Apesar de demonstrar sinais de recuperação gradual, a economia brasileira deve ser impactada em função de incertezas políticas e desequilíbrio fiscal ao longo de 2018. Essa vulnerabilidade econômica afeta, sobretudo, a saúde financeira das empresas nacionais. Mostra disso, em 2017 foram ajuizados 1.420 pedidos de recuperação judicial, segundo a Serasa Experian. Embora seja 23,8% menor se comparado a 2016, o número ainda demonstra alerta de risco em estado elevado.  Neste cenário de recuperações judiciais e arrocho financeiro, é comum encontrar planos com condições severas para pagamento dos credores, como deságio elevado (de 40% a 70%), longos anos para quitar pagamentos, ausência de juros ou juros simbólicos de 1% ao ano, e correção monetária atrelada a índices da caderneta de poupança, fora a longa espera para início dos pagamentos. Para limitar isso, o Superior Tribunal de Justiça (STJ) definiu que o Poder Judiciário tem a faculdade de opinar e controlar a legalidade dos planos de recuperação judicial, sem que isso importe em violação da soberania da assembleia geral de credores (REsp 1513260/SP e REsp 1532943/MT).

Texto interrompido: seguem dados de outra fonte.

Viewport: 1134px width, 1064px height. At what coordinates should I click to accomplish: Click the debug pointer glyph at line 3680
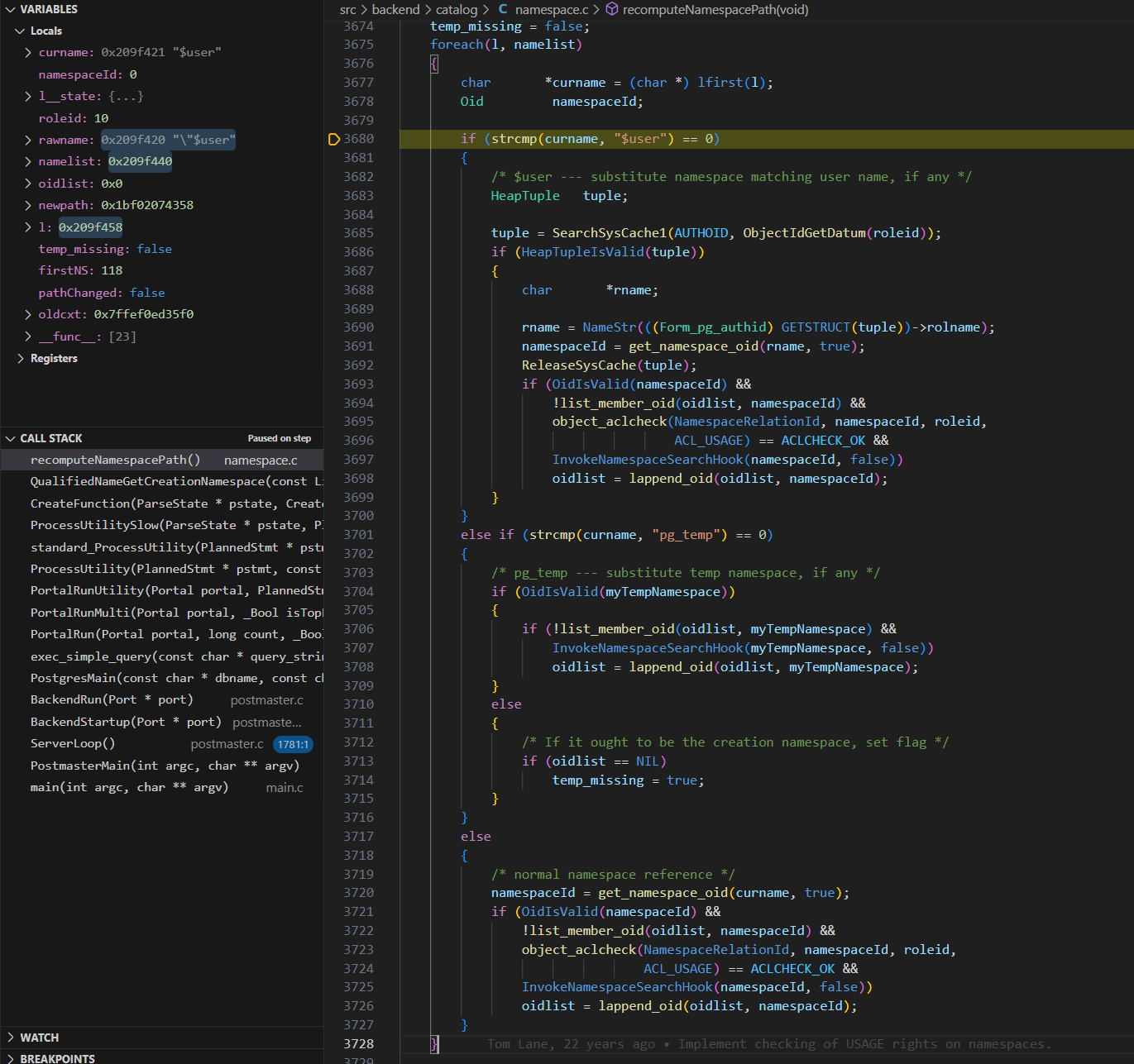[x=334, y=139]
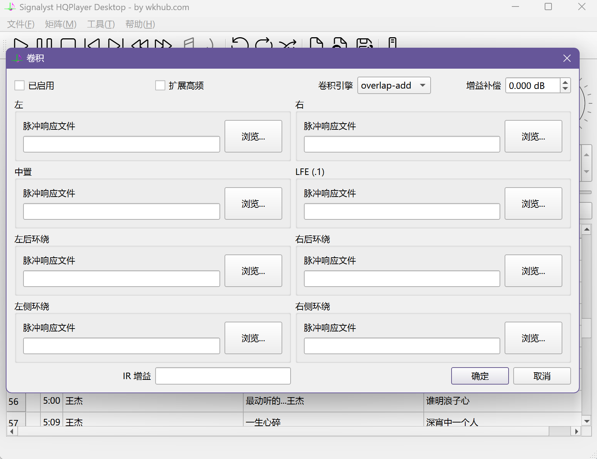The height and width of the screenshot is (459, 597).
Task: Toggle the 扩展高频 checkbox
Action: click(160, 86)
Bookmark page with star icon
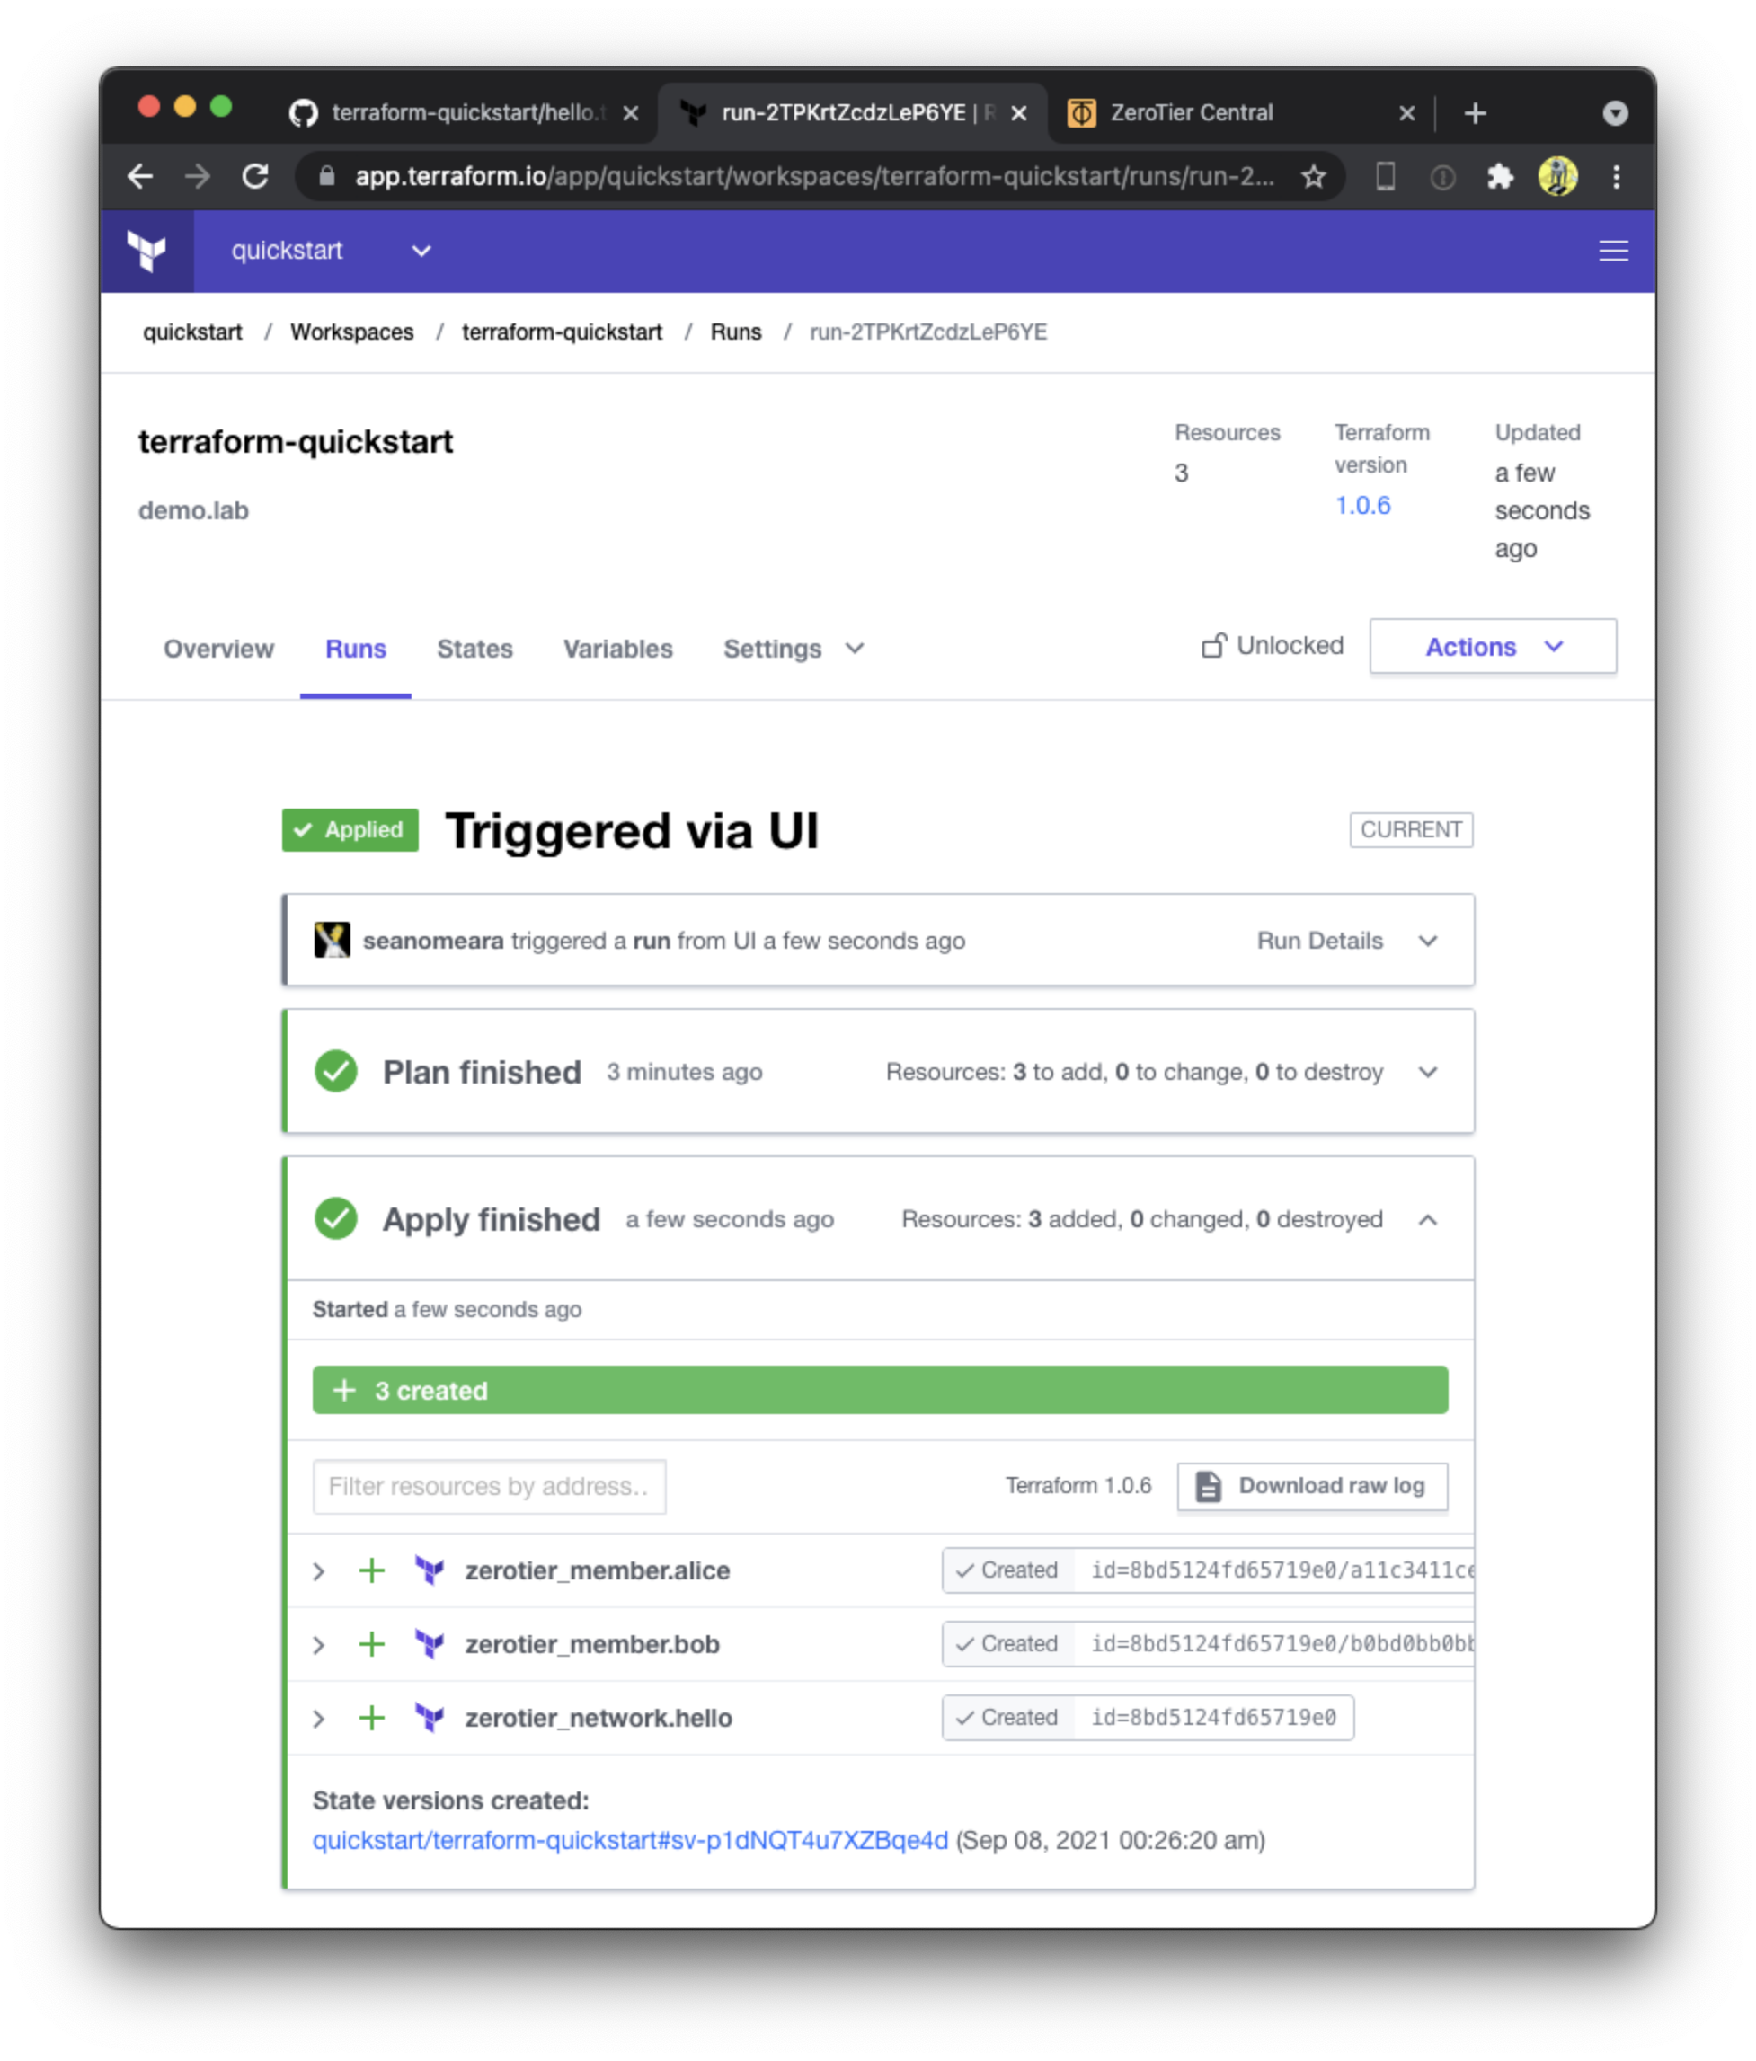 (1313, 177)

Em julgamento realizado em novembro de 2017, o Tribunal de Justiça de São Paulo (TJSP) decidiu anular o plano de recuperação judicial de uma conhecida empresa do ramo automobilístico, em função das condições de pagamento extremamente gravosas aos credores quirografários (Agravo de Instrumento nº 2066682-10.2017.8.26.0000 – São Bernardo do Campo – Voto nº 11.952), sintetizando que a “solução alcançada pelo plano, com elevadíssimo e injustificável prazo de quase duas décadas para o pagamento, acaba por ditar sacrifício exagerado aos credores.” Em que pese a necessidade de preservação da empresa, a continuidade de seus empregos e o estímulo a sua atividade, não se pode permitir que sua recuperação se baseie no estrangulamento financeiro de seus credores, especialmente dos quirografários.

É necessário encontrar equilíbrio, compatível com a lei, evitando que o plano de recuperação judicial seja fonte de insegurança econômica e instabilidade jurídica para a sociedade e os credores isolados. Só assim, todos terão condições para recuperar suas finanças e contribuir para o crescimento do País.